Announced yesterday, Antonaci is being joined by Chad Young (former senior director of publishing at Frontier Developments), Kevin Chancey (former general manager at Purple is Royal), Christopher Chancey (former president of ManaVoid Entertainment), Pascal Nataf (founding partner of Indie Asylum), and Kim Berthiaume (producer and UX designer at BadRez Games).
Via GamesIndustry.biz, Gambit Digital is part of Indie Asylum, a fellow Montreal, Canada-based “indie ecosystem” that congregates over 200 developers across 18 studios. The firm will assist in publishing of the games produced by the collective.
Among the services the publisher will offer are shadow publishing, in which the company claims it will provide publishing muscle “behind the scenes” while allowing studios to remain the publisher of record, as well as “post-launch growth,” expanding sales of already released titles to new regions and seeking new commercial opportunities.

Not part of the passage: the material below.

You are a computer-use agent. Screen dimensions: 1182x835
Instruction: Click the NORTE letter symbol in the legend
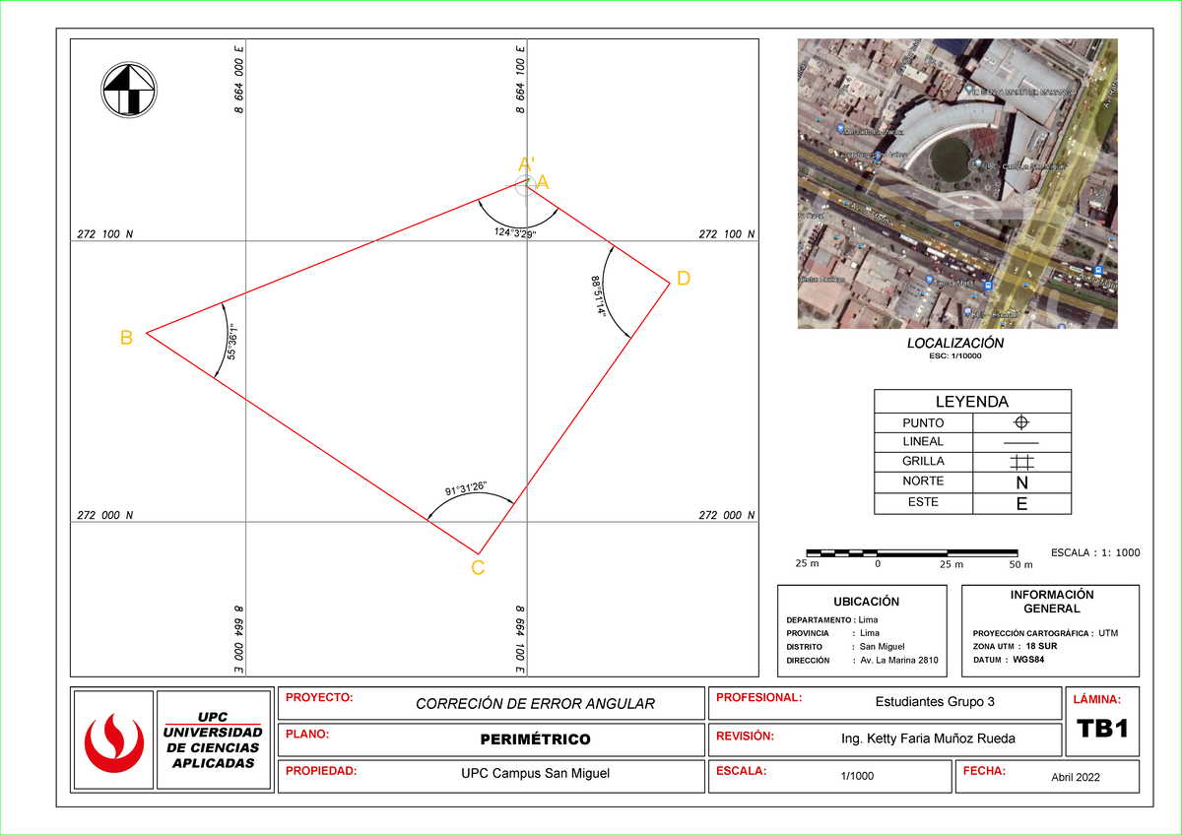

“Publishing today has to be more than a transaction—it has to be a long-term partnership,” Antonaci said.
Antonaci left Kepler in February after spending over three years at the company
Kepler was founded back in 2021, when it raised $120 million in funding, and has published a number of successful titles since. This includes Sifu, which surpassed 2 million sales within one year, Pacific Drive, which sold 600,000 copies within five months and is being adapted to a TV show, and this year’s Clair Obscur: Expedition 33, which sold over 3 million copies just over a month of release (thanks, PCGamer.)
Speaking to Game Developer in February of this year, Kepler’s senior portfolio manager Matthew Handrahan said that it’s still worth betting on bold and interesting games, while being strategic around marketing and publishing.
“What is the market going to be in two years time or three years time? I think there is a danger in looking at what’s there today and then signing a game on the basis of that because you 20 other companies might have done exactly the same thing, and by the time you come to market, everything’s saturated,” Handrahan said.